November 23rd, 2009 by

When XML is transformed into something else, in most cases XSLT comes to play. One of the challenges of XSLT is to select just the nodes you are interested in. This task is done by XPath, “a query language for selecting nodes from a XML document.”

However, it can be tedious to create a XPath expression, run the transformation, and check if you got the expected result. After hours of debugging you find out: It’s the wrong XPath expression!

To make it easier: Test your XPath expressions in the internal xmllint shell!

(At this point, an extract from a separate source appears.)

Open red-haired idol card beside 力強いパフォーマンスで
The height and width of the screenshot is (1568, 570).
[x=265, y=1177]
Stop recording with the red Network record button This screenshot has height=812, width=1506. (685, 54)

Using Easy XPath Expressions

Generally, xmllint is known as a popular tool to validate your XML structure. Mostly unknown is its internal shell. With this shell you can make some spiffy XPath tests and check if it returns exactly what you want. Let’s consider the following DocBook 4 document:

<book lang="en">
  <title>Dancing with Penguins</title>
  <bookinfo>
    <author>
      <firstname>Tux</firstname>
     <surname>Penguin</surname>
    </author>
  </bookinfo>
  <chapter id="know.penguins">
    <title>Getting to Know Penguins</title>
    <abstract>
      <para>Penguins are cute.</para>
    </abstract>
    <sect1>
      <title>The Head</title>
      <para>...</para>
    </sect1>
    <!-- A small comment -->
    <sect1 id="penguin.coat">
      <title>The Coat</title>
      <para>...</para>
    </sect1>
  </chapter>
</book>

The content is not so important than the structure. To examine some XPath features of xmllint, we load the document into its shell using its --shell option:

xmllint --shell penguin-dance.xml

You first see the prompt:

/ >

The prompt shows you the path to your current node. After loading you just see the root node, which is indicated as /. Pretty similar than a Linux path notation.

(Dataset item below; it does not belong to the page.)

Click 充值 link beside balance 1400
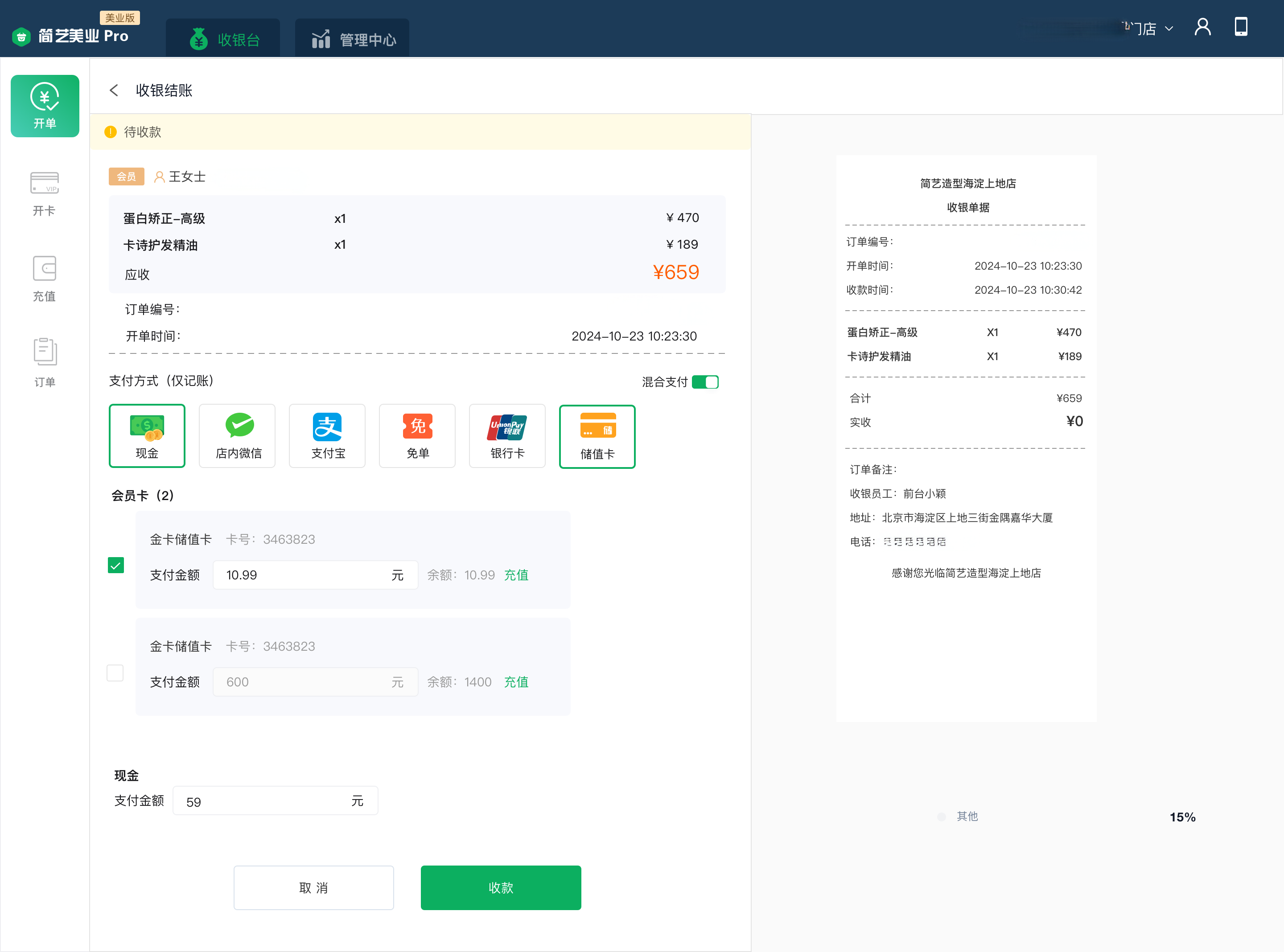The height and width of the screenshot is (952, 1284). point(516,682)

Use help to list all available commands. For this little post, we focus on the xpath command. It evaluates an XPath expression in the context and prints the result. Let’s try an absolute XPath:

/ > xpath /book
Object is a Node Set :
Set contains 1 nodes:
1  ELEMENT book
    ATTRIBUTE lang
      TEXT
        content=en

Well, that was to be expected. The interesting part is, you can change the context. For example, we could change it to the first chapter:

/ > cd book/chapter
  chapter >

Surprised we didn’t use an absolute XPath? Well, our context was already the root node, containing the book node. In this case, it doesn’t matter to use a relative or absolute XPath. Both lead to the same node. However, this is not always the case.

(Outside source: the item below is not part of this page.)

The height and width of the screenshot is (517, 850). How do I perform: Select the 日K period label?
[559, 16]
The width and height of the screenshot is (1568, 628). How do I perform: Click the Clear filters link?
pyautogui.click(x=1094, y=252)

Let’s see what we have inside book:

chapter > xpath *
  1  ELEMENT title
  2  ELEMENT abstract
  3  ELEMENT sect1
  4  ELEMENT sect1

Yes, that’s right. Ok, we want all sections in this chapter, that don’t have an id attribute. This can be achieved by using a XPath predicate and the XPath function not:

chapter > xpath sect1[not(@id)]
  Object is a Node Set :
  Set contains 1 nodes:
  1  ELEMENT sect1

We need the title, so we just append /title after the previous expression:

chapter > xpath sect1[not(@id)]/title
  1  ELEMENT title

and we want the content so we wrap it into the string XPath function:

chapter > xpath string(sect1[not(@id)]/title)
  Object is a string : The Head

We could use a lot more expressions to get the previous or following nodes, the parent nodes or the child nodes. For now, this section is enough and I make it a bit more difficult.

Using Namespaces in XPath Expressions

When dealing with XML it is not uncommon that documents contain one or more XML namespaces. To work with such structures, it is not enough to reuse the previous expressions. They will not work. Before you can work with namespaces, you have to define it first.

Let’s consider KIWI. The configuration is a XML file, based on a RELAX NG schema. The RELAX NG schema are bound to a namespace. Load the KIWI schema with the following command:

xmllint --shell http://gitorious.org/kiwi/kiwi/blobs/raw/master/modules/KIWISchema.rng

As the KIWI schema can (and probably will) change, your results might be a little different than mine. But the principle is the same.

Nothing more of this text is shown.